**Exercise details:**
Copy out, word for word, everything in the listing from the line containing "This screenshot has height=600, width=1200." down to the line containing "Pick the deep absorption line near 8540", both of those lines included.
--- begin Material supplied ---
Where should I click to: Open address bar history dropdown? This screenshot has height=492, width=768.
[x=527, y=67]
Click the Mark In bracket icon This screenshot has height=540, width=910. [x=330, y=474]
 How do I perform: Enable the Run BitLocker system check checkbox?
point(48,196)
--- end Material supplied ---
--- begin Material supplied ---
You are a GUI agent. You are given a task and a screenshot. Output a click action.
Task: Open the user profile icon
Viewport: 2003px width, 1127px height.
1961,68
--- end Material supplied ---
--- begin Material supplied ---
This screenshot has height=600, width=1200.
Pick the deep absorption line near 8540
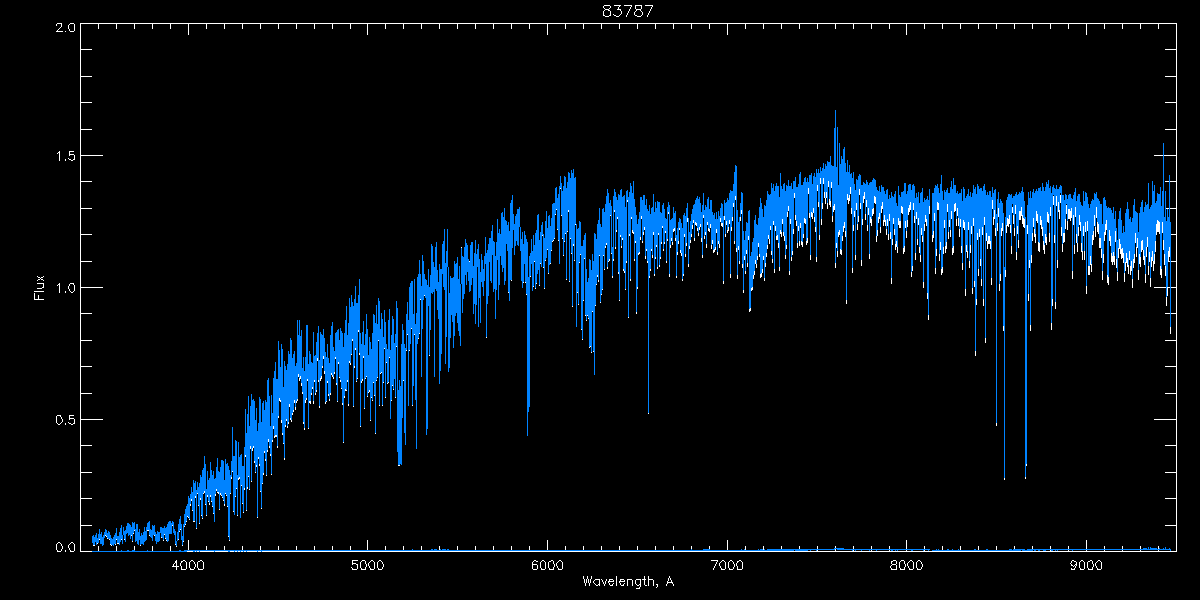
--- end Material supplied ---
**Response to this task:**
This screenshot has height=600, width=1200.
Pick the deep absorption line near 8540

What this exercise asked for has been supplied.